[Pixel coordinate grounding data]
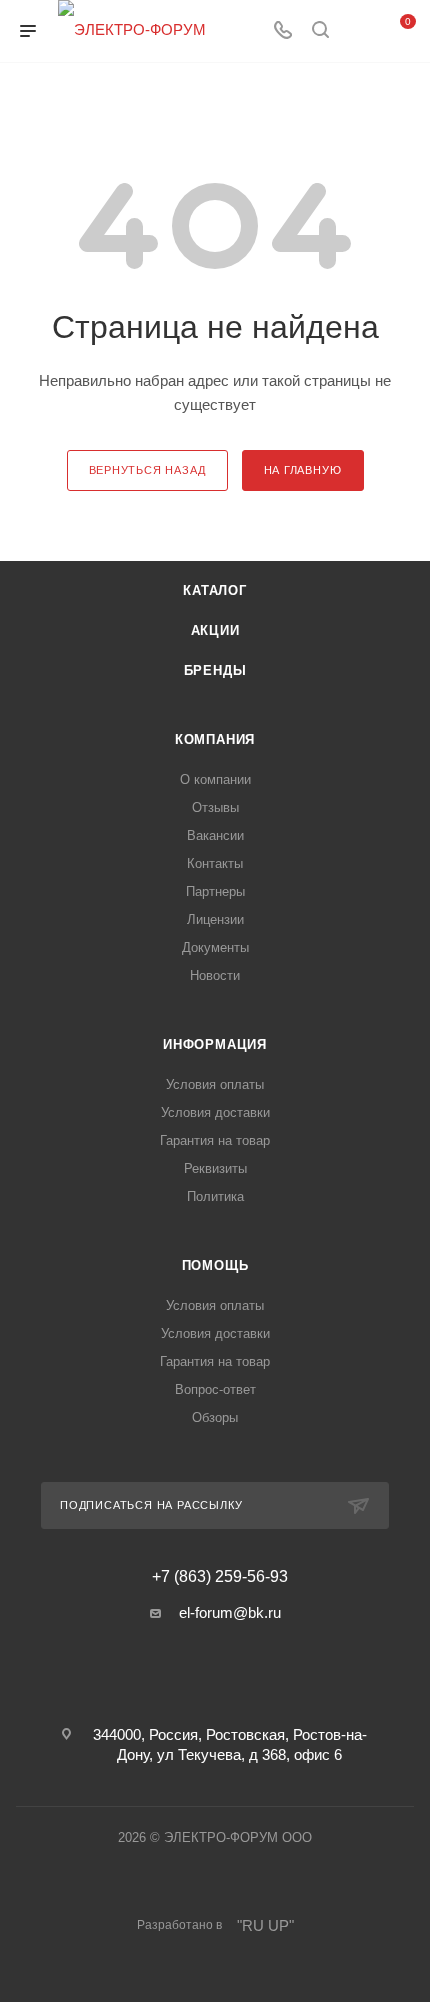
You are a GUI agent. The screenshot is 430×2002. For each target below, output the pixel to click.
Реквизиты (215, 1168)
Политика (215, 1196)
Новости (215, 975)
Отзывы (215, 807)
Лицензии (215, 919)
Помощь (215, 1265)
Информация (215, 1044)
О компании (215, 779)
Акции (215, 630)
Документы (215, 947)
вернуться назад (147, 470)
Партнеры (215, 891)
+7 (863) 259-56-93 (220, 1577)
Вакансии (215, 835)
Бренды (215, 670)
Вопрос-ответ (215, 1389)
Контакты (215, 863)
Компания (215, 739)
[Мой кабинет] (358, 31)
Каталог (215, 590)
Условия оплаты (215, 1084)
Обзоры (215, 1417)
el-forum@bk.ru (230, 1612)
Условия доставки (215, 1112)
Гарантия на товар (215, 1140)
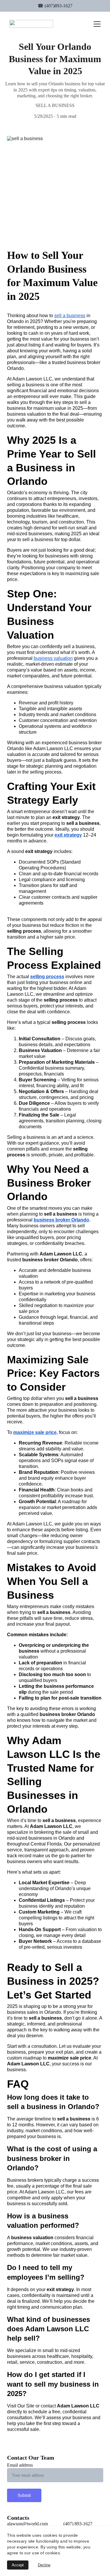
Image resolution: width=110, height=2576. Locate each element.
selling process (47, 976)
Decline (44, 2565)
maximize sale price (35, 1432)
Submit (24, 2495)
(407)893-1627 (58, 5)
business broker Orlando (61, 1219)
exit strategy (68, 834)
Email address (20, 2465)
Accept (18, 2565)
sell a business (69, 315)
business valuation (53, 658)
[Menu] (97, 24)
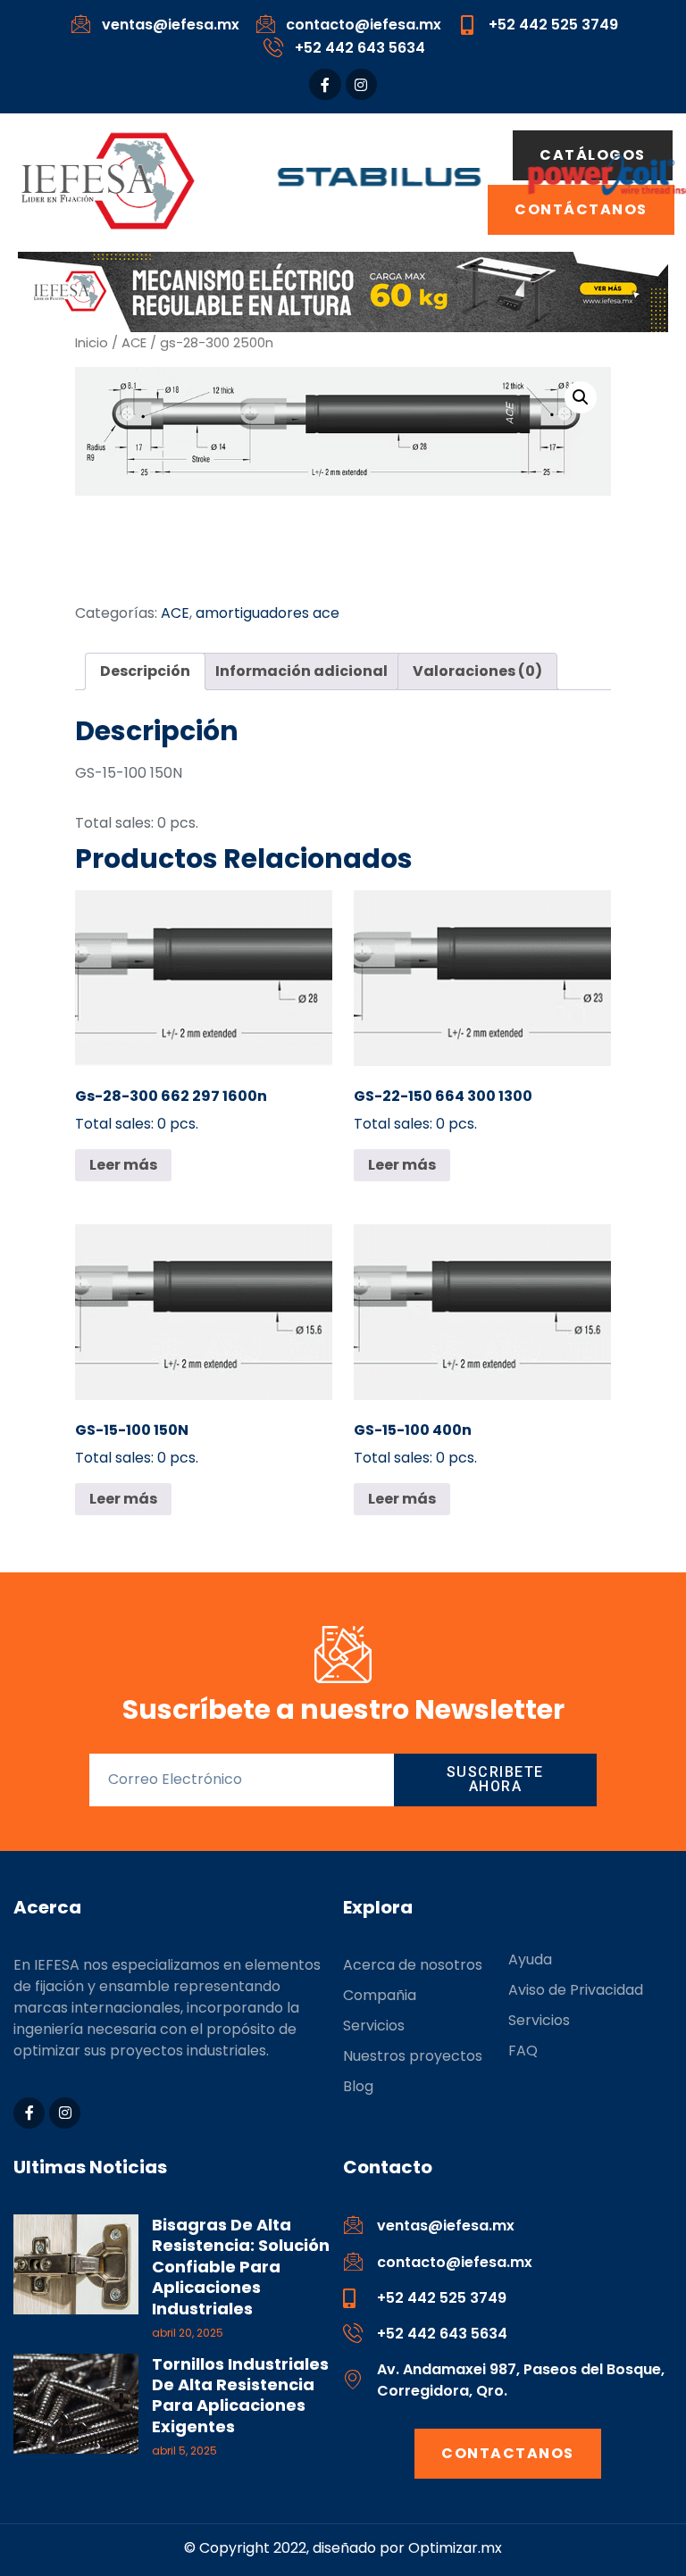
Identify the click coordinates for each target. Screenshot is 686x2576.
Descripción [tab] (145, 671)
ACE (133, 343)
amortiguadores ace (267, 613)
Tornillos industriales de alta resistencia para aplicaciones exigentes (240, 2395)
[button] (581, 397)
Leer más (123, 1165)
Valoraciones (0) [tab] (477, 671)
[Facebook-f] (324, 84)
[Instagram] (361, 84)
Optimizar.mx (455, 2548)
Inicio (91, 343)
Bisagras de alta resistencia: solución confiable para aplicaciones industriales (241, 2266)
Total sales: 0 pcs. (171, 1110)
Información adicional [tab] (301, 671)
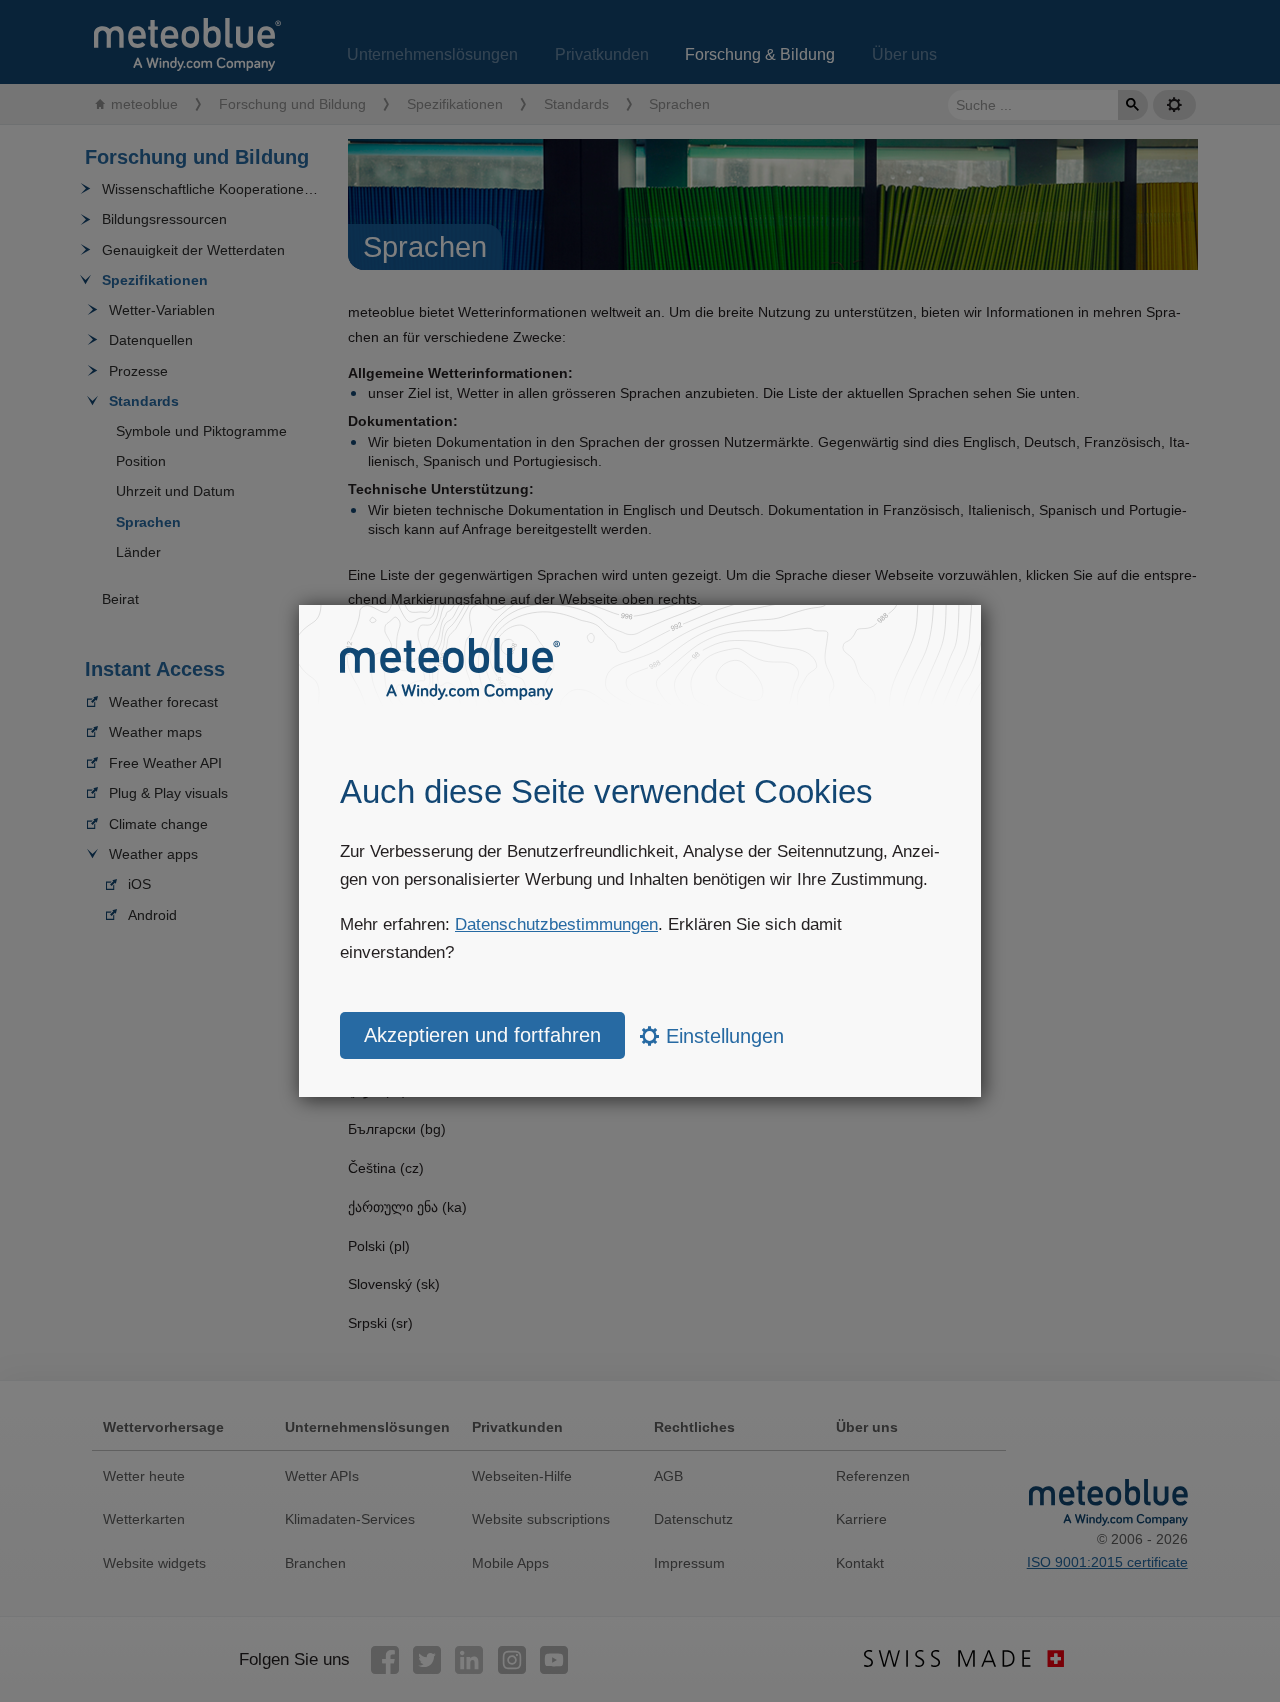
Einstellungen (722, 1036)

PROBLEM TO WORK ON. Each line from the one holding "Условия доставки (215, 1112)" through the last line of the records above must be duplicated exactly, and pictures must not be.

RESPONSE BELOW.
Условия доставки (215, 1112)
Гарантия на товар (215, 1140)
Image resolution: width=110, height=2576. Locate each element.
selling process (47, 976)
Decline (44, 2565)
maximize sale price (35, 1432)
Submit (24, 2495)
(407)893-1627 (58, 5)
business broker Orlando (61, 1219)
exit strategy (68, 834)
Email address (20, 2465)
Accept (18, 2565)
sell a business (69, 315)
business valuation (53, 658)
[Menu] (97, 24)
Identify the click coordinates for each target. Screenshot is 686x2576.
Descripción [tab] (145, 671)
ACE (133, 343)
amortiguadores ace (267, 613)
Tornillos industriales de alta resistencia para aplicaciones exigentes (240, 2395)
[button] (581, 397)
Leer más (123, 1165)
Valoraciones (0) [tab] (477, 671)
[Facebook-f] (324, 84)
[Instagram] (361, 84)
Optimizar.mx (455, 2548)
Inicio (91, 343)
Bisagras de alta resistencia: solución confiable para aplicaciones industriales (241, 2266)
Total sales: 0 pcs. (171, 1110)
Información adicional [tab] (301, 671)
Einstellungen (722, 1036)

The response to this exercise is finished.